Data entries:
--
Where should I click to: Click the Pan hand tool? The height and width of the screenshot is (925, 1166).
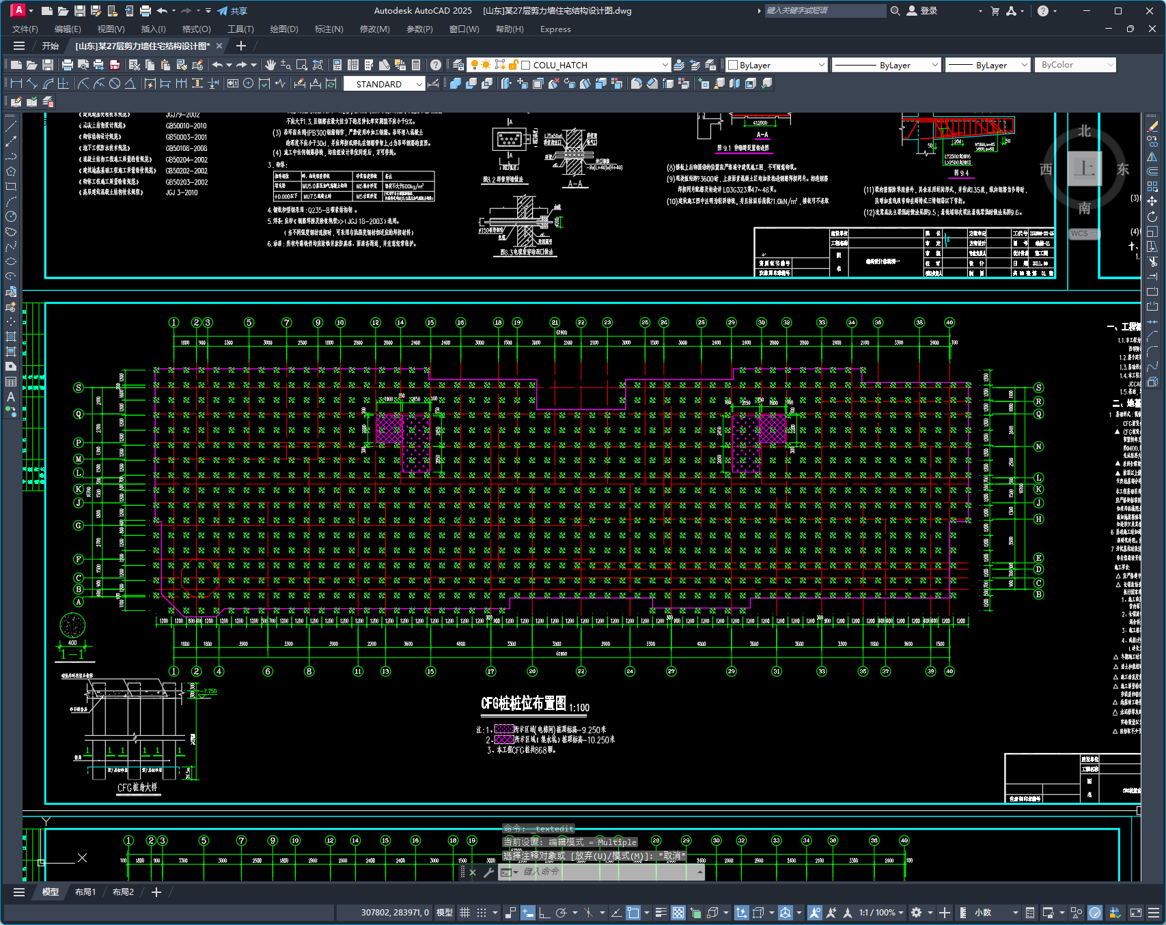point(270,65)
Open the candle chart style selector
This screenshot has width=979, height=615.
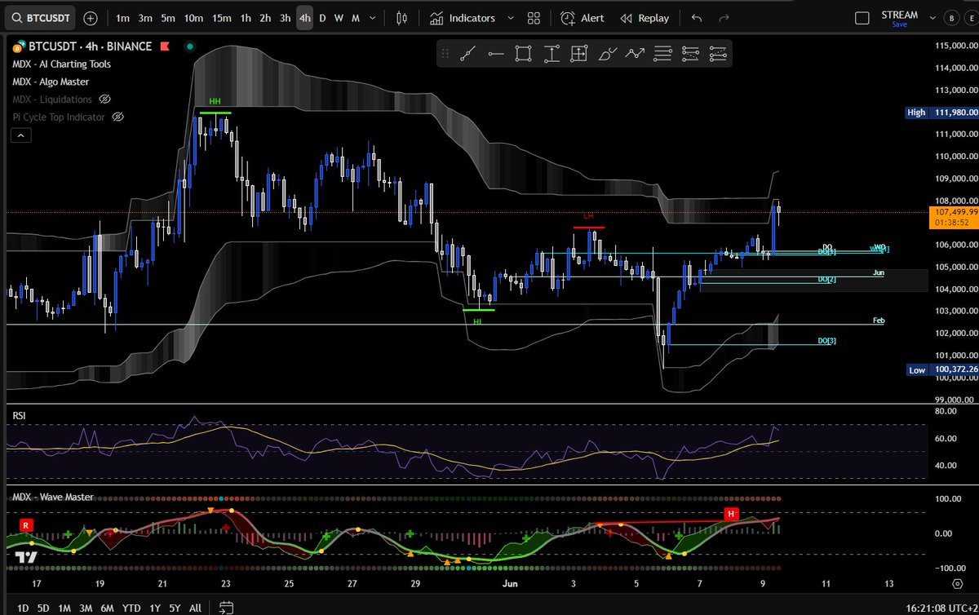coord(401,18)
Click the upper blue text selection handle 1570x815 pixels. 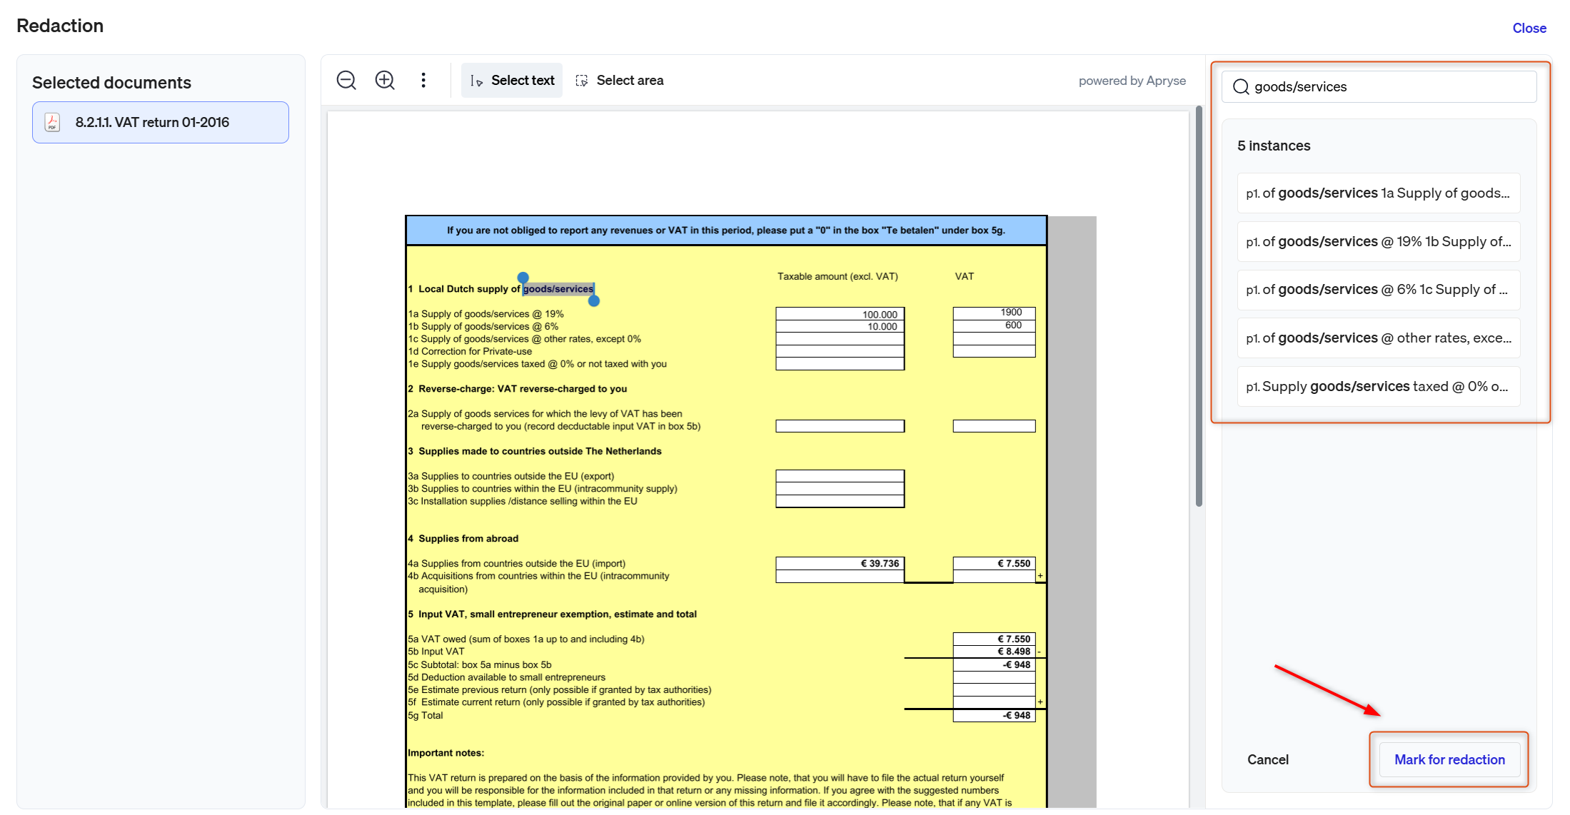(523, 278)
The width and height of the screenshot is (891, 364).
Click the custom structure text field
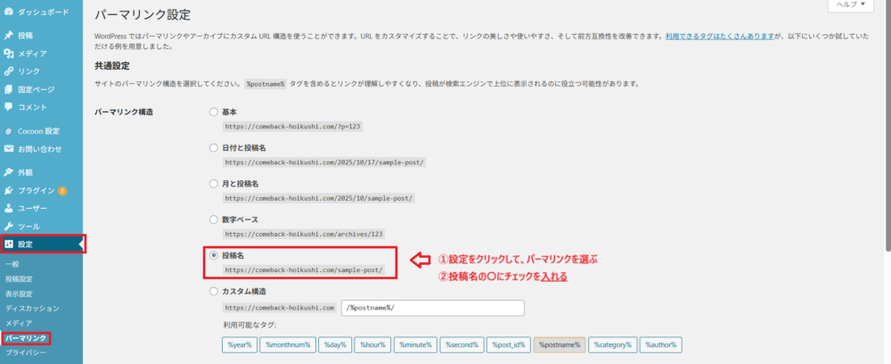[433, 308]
--
Try it
Please retype the lines from the one that contains "The width and" through the final line of the data, both included, without any pictures.

Task answer
The width and height of the screenshot is (891, 364).
Click the custom structure text field
[433, 308]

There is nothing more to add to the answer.